But the Palestinian Football Association still doesn't know who it will be able to send to the competition, because players and officials are often turned back at the border.

 

Even the Football Association’s chairman is not immune, especially when crossing the border with Jordan.

 

“I have to wait four and five hours on the bridge,” Jibril Rajoub told Amos. “And even sometimes humiliated by those racist Israelis just because I am in charge of football.”

 

The difficulties of life under occupation mean player Abdelhamid Abuhabib must make a 48 hour trip via Jordan and Egypt to travel from the West Bank to his family home 60 kilometres away in Gaza.

Palestine may not be officially recognised by some countries, including Australia, but it is recognised by FIFA.

 

“It’s unbelievable to see the Palestinian national team in the first 16 teams in Asia,” former FIFA executive Jerome Champagne and advisor to the team told Roberts. “It’s a miracle.”

Supplied data ▸

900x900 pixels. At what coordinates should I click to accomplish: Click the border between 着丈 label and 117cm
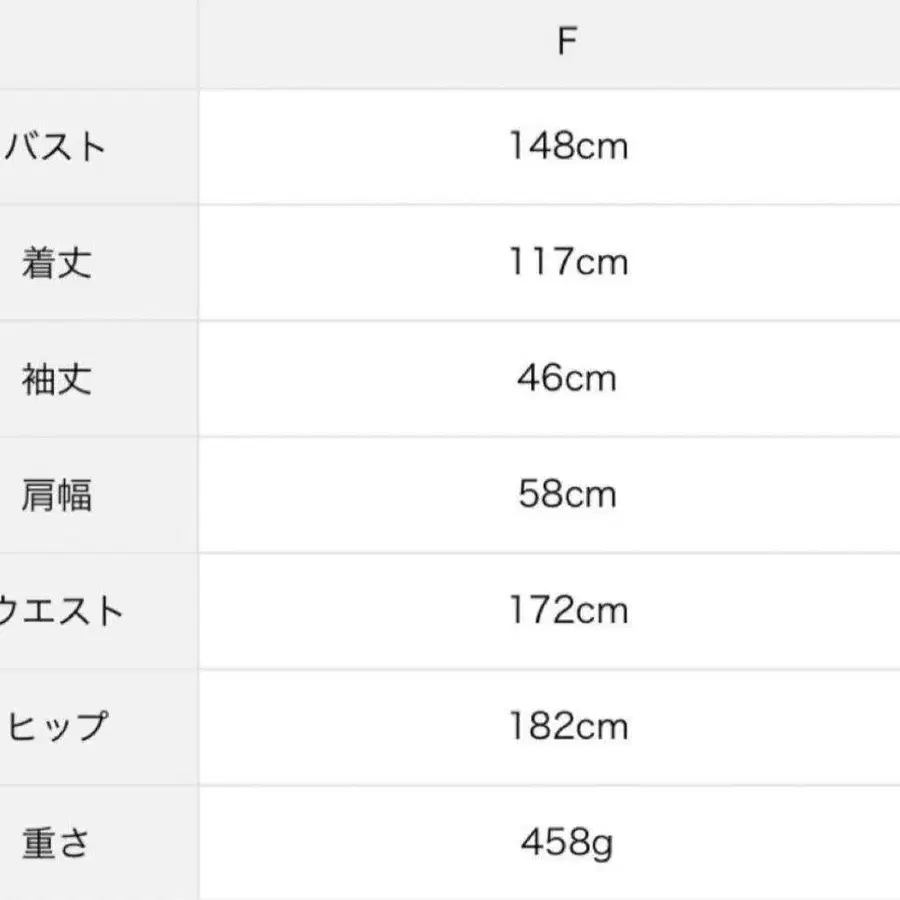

Written request ▸
Decide whether each statement below agrees with the article above on the Palestinian national football team, answering yes or no and quoting the words of the article that decide it. (a) Abdelhamid Abuhabib's trip from the West Bank to his family home in Gaza takes 24 hours. (b) Palestine is recognized by FIFA even though Australia does not officially recognize it. (c) Jibril Rajoub says he has to wait one or two hours on the bridge.

Complete output ▸
(a) No: "must make a 48 hour trip via Jordan and Egypt"
(b) Yes: "Palestine may not be officially recognised by some countries, including Australia, but it is recognised by FIFA."
(c) No: "I have to wait four and five hours on the bridge"